__What the task requires__:
Extend the Lac Boivin text below with new writing that picks up after its last sentence, the one on the 2022 water report.

__Document text__:

Cattails and Phragmites grow in shallow parts of the marsh at the northeastern end of Lac Boivin. Pondweeds, wild celery and watermilfoil have also been recorded.

The lake and surrounding wetlands became Important Bird Area QC123 in 2000. At 6.38 km2, the designated area was much larger than Lac Boivin itself and also took in marsh, woodland and urban parkland.

Autumn counts once reached about 2,000 American black ducks, around one per cent of the species' Atlantic population. The IBA records also list mallards, ring-necked ducks, Canada geese, snow geese, common mergansers and blue-winged teal among the migrants using the site.

More than 120 bird species were recorded breeding within the designated area. One or two pairs of least bittern were included in those records. In November 2024, the Committee on the Status of Endangered Wildlife in Canada changed its assessment of the Least Bittern from Threatened to Special Concern. The species remains legally listed as Threatened under Schedule 1 of the federal Species at Risk Act.

Around the northeastern marsh, the CINLB maintains approximately 9.7 km of walking trails, including boardwalks and observation points. Ducks Unlimited Canada has also been involved in managing waterfowl habitat at the site.

== Dam and water quality ==

The dam at the outlet controls Lac Boivin's level and the flow of the North Yamaska below it. Quebec classifies it as a high-capacity dam.

A concrete dam built in 1923 remained at the site until the current structure was constructed. Replacement work began in autumn 2017, and the new dam was inaugurated in June 2019. The project cost more than C$6 million. In December 2021, the Commission de toponymie du Québec gave the structure the official name Barrage des Abénaquis.

Granby and the Organisme de bassin versant de la Yamaska have sampled the water since 2010. Measurements include phosphorus, chlorophyll a, dissolved organic carbon, bacteria, dissolved oxygen, pH and transparency. At the deepest station, results from 2010 through 2021 ranged from meso-eutrophic to eutrophic. The 2022 report found no significant long-term change in trophic condition during that period.

__Available data__:
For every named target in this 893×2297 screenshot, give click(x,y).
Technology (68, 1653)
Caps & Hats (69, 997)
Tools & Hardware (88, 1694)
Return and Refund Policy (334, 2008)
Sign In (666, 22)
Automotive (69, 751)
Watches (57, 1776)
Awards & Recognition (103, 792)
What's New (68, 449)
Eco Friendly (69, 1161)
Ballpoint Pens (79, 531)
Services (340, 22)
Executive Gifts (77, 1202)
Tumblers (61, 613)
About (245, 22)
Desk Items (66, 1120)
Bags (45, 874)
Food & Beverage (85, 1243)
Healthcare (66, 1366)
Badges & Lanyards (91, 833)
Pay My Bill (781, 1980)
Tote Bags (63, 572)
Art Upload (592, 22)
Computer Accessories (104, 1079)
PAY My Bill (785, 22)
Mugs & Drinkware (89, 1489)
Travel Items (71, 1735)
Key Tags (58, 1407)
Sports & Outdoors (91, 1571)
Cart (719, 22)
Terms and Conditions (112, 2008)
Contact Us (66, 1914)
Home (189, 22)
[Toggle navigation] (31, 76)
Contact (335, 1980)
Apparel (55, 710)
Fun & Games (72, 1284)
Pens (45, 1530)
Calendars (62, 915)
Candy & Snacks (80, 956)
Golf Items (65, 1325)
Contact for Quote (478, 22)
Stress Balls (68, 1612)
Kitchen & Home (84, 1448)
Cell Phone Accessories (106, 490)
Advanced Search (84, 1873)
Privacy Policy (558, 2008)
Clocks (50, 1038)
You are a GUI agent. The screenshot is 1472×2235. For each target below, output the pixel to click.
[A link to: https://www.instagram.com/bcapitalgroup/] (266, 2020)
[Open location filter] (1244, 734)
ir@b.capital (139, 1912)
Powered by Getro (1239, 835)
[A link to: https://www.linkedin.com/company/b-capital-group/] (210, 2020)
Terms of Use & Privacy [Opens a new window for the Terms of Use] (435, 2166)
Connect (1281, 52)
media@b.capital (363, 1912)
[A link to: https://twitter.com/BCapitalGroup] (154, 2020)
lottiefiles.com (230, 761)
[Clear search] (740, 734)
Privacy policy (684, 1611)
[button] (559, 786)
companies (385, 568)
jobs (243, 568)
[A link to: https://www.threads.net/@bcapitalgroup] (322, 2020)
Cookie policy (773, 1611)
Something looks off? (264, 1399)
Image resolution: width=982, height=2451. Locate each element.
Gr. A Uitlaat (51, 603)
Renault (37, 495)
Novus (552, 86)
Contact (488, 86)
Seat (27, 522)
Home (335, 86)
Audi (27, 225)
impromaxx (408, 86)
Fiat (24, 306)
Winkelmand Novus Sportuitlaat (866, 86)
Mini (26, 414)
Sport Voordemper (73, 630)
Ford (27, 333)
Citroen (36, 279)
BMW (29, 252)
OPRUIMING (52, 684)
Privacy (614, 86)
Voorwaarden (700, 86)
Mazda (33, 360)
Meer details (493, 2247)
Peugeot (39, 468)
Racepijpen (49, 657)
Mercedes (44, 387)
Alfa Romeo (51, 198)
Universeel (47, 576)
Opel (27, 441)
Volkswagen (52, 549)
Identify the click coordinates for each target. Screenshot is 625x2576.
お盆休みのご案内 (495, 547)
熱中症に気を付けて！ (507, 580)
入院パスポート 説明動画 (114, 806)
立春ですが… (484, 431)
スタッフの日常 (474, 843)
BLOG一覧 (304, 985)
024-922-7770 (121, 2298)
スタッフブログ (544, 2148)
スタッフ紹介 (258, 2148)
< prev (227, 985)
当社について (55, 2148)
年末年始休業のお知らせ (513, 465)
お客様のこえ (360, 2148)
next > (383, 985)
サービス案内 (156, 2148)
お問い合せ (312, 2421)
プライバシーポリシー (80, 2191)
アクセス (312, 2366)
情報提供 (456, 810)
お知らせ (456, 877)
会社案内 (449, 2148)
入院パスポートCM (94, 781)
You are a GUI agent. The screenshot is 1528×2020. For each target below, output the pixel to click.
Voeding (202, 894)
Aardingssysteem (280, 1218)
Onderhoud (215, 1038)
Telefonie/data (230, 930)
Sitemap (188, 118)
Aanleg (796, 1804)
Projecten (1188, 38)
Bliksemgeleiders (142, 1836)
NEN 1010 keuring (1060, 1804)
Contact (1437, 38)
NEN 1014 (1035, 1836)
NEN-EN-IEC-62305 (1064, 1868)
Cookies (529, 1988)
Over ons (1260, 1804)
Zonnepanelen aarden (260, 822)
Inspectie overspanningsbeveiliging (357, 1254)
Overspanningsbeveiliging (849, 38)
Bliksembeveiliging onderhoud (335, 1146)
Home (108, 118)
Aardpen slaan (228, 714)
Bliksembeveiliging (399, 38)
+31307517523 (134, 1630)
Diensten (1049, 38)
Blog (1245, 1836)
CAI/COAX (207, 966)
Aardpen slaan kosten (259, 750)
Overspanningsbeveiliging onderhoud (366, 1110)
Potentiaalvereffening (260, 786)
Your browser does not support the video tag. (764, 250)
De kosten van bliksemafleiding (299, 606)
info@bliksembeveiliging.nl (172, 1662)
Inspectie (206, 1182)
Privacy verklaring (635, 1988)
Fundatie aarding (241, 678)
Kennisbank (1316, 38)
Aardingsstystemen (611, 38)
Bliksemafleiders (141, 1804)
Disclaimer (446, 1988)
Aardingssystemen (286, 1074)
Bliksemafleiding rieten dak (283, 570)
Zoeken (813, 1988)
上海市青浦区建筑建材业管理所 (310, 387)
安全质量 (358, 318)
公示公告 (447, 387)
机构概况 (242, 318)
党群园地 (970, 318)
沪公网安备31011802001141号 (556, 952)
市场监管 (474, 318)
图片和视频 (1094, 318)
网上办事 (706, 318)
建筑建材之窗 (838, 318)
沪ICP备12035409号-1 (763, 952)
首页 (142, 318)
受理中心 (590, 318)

__Solved exercise__:
For 2024, Quebec's Réseau de surveillance volontaire des lacs classified Lac Boivin as eutrophic. Summer averages were 46 µg/L for total phosphorus, 12 µg/L for chlorophyll a, and 6.9 mg/L for dissolved organic carbon.

Selected summer 2024 water-quality measurements
| Parameter | Summer average | Interpretation |
|---|---|---|
| Total phosphorus | 46 µg/L | Very nutrient-rich; eutrophic |
| Chlorophyll a | 12 µg/L | High suspended algal biomass; eutrophic |
| Dissolved organic carbon | 6.9 mg/L | Strongly coloured water |

Aquatic plants are common in the shallower water. The lake bottom receives light over a large area, and the sediments contain high nutrient concentrations. Surveys have recorded Eurasian watermilfoil (Myriophyllum spicatum), pondweeds (Potamogeton spp.), wild celery (Vallisneria americana) and Canadian waterweed (Elodea canadensis).

Granby began mechanically removing aquatic plants from selected areas in 2016. The work was part of the measures adopted after the city's 2015 consultation on the lake.

== Recreation ==

Parc Daniel-Johnson is on the western side of Lac Boivin. Walking and cycling routes run around and away from the lake, while fishing, canoeing, kayaking and wildlife observation are allowed in designated areas. On the northeastern side, the CINLB trails pass through the wooded and marshy parts of the site.